El Gobierno y las Universidades se han olvidado completamente de sus universitarios

Fuente: Twitter

Miles de estudiantes universitarios han estado mostrando su descontento sobre cómo se está llevando a cabo la organización de las clases y de los exámenes en las universidades. Aquí podemos encontrar testimonios.

Miles de estudiantes universitarios han estado mostrando su descontento sobre cómo se está llevando a cabo la organización de las clases y de los exámenes en las universidades. Llevamos casi un año de pandemia en España, y en marzo hará un año de nuestro primer confinamiento, y todos, absolutamente todos, hemos tenido que renunciar a nuestras vidas normales y adaptarnos a esta normalidad atípica. No obstante, muchos sienten que la gente joven es la que más esfuerzo está haciendo, o al menos, son los que más están recibiendo por todos los lados.

Clases online con exámenes presenciales, exámenes en los que no se siguen las normas de seguridad, exámenes online en los que casi ni da tiempo a leer las preguntas y pensar antes de responder, quejas por parte de los alumnos que al final no se resuelven… Esto es con lo que nos hemos encontrado en gran parte de las universidades de toda España, y más importante, la mayor queja de todas, es el hecho de hacer exámenes presenciales en mitad de una tercera ola.

Cada universidad está intentando llevar a cabo las medidas que cree necesarias, y en muchos casos, se ha decidido hacer clases online con el falso pretexto de asegurar la seguridad de sus alumnos durante el curso, ya que luego han querido realizar los exámenes de forma presencial en mitad de una tercera ola, pero ¿Quién está velando aquí por su seguridad?
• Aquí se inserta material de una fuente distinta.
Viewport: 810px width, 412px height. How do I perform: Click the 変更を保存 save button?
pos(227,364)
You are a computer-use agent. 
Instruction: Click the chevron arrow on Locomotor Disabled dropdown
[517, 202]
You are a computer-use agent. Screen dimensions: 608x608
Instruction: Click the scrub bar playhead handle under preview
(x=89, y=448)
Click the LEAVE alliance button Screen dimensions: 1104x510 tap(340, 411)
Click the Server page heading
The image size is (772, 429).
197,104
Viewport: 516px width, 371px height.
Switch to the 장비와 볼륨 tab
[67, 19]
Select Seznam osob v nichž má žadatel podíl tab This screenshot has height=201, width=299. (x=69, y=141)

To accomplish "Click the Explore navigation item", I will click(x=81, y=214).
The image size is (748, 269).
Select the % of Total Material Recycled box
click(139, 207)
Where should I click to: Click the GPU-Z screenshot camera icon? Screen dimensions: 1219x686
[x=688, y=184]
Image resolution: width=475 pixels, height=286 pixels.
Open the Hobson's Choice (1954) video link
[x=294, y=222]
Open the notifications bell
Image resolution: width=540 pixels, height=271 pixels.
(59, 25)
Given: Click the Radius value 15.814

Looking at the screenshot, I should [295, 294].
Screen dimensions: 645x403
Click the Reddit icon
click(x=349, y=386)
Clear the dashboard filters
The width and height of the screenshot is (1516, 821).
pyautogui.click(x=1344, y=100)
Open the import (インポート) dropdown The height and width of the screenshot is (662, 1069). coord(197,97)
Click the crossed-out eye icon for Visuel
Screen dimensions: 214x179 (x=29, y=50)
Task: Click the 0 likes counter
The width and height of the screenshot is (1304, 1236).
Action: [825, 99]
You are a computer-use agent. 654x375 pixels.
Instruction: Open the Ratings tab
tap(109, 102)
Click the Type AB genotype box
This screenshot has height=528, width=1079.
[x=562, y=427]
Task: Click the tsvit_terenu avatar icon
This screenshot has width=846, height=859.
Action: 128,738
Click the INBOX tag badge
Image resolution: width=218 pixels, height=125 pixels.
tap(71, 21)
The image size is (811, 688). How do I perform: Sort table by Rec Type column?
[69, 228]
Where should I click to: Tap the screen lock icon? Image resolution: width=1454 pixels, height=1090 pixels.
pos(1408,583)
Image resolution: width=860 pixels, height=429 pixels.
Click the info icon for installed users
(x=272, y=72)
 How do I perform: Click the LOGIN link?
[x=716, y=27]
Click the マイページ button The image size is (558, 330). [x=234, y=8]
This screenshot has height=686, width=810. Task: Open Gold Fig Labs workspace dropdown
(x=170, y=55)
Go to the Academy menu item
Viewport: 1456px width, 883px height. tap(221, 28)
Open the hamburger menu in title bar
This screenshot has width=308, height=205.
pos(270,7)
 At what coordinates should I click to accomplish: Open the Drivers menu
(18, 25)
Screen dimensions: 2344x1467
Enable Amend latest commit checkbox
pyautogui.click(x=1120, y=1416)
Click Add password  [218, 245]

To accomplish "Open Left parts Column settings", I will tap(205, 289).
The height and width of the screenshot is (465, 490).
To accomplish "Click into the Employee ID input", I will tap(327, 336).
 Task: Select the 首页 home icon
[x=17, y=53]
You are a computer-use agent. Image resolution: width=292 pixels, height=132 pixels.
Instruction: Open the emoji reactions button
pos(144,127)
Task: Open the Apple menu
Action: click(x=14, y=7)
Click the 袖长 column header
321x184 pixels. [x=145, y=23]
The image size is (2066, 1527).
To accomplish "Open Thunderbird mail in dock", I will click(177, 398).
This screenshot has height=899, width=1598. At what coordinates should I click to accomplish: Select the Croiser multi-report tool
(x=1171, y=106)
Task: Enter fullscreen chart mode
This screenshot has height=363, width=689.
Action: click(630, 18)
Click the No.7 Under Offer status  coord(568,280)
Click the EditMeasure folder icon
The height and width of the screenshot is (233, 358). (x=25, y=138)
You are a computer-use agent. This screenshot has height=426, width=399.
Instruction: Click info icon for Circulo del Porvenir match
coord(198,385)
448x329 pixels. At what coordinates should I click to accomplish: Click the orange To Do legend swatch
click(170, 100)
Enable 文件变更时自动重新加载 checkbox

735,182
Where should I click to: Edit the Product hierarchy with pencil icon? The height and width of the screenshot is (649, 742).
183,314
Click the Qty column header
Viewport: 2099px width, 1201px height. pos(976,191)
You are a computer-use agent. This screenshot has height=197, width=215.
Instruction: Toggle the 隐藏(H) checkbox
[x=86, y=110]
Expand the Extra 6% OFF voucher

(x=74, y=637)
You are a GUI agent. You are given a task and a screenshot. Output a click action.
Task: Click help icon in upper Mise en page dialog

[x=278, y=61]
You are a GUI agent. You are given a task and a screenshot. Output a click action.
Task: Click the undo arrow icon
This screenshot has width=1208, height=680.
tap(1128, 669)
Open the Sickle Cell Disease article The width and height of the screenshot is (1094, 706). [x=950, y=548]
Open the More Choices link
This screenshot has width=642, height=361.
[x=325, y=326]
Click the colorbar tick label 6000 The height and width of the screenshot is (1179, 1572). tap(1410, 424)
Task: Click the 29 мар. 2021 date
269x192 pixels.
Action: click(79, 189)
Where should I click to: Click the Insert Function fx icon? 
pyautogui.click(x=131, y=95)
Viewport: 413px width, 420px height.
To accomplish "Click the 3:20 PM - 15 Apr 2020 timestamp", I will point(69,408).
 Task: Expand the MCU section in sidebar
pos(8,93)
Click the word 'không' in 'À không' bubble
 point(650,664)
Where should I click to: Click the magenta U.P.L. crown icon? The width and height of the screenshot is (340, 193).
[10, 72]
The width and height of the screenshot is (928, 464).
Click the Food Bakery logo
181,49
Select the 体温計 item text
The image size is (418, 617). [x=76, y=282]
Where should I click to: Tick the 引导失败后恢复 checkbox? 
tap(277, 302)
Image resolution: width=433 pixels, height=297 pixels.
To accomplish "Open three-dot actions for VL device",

21 años, Grado en Marketing, Universidad Rey Juan Carlos I, Madrid: “Yo tenía cada mes dos semanas de clases online y una semana de clase presencial, por lo que una semana al mes no tenía ninguna clase. También he tenido dos asignaturas en las que se ha dado todo online, y aun así, el examen ha sido presencial. Me parece una vergüenza el hecho de tener que dar clases online para no propagar el virus y contribuir a que todo esto se vaya, y que luego para los exámenes finales, en pleno pico de la pandemia, quieran juntar a 140 alumnos en dos clases. Por mucha distancia y por mucha seguridad, creo que no se cumplen bien las medidas. Además, me parece inhumano estar haciendo exámenes con las ventanas abiertas en pleno enero, con el tiempo que hace. Hacer exámenes a temperaturas tan bajas no es lo normal y hace que te cueste concentrarte”.

20 años, Grado en Biotecnología, Universidad de Valencia: “En mi caso, las clases han sido semipresenciales. Estas clases consistían en la división del grupo en dos y cada uno iba alternativamente una semana. Respecto a las prácticas, se redujeron los grupos de laboratorio a la mitad. En cuanto a los exámenes, en algunos de ellos no se han seguido las medidas de seguridad. De hecho, hubo uno en el que nos sentaron a un metro de distancia de los compañeros de los lados y a medio metro de los que se sentaban enfrente o detrás, y hubo otro examen en el que el profesor nos hizo movernos de unos asientos a otros sin desinfectarlos, cuando el personal del Covid nos dijo que si nos cambiábamos, debíamos de volver a desinfectarlo todo. El profesor dijo que le daba igual y que no lo iba a hacer”.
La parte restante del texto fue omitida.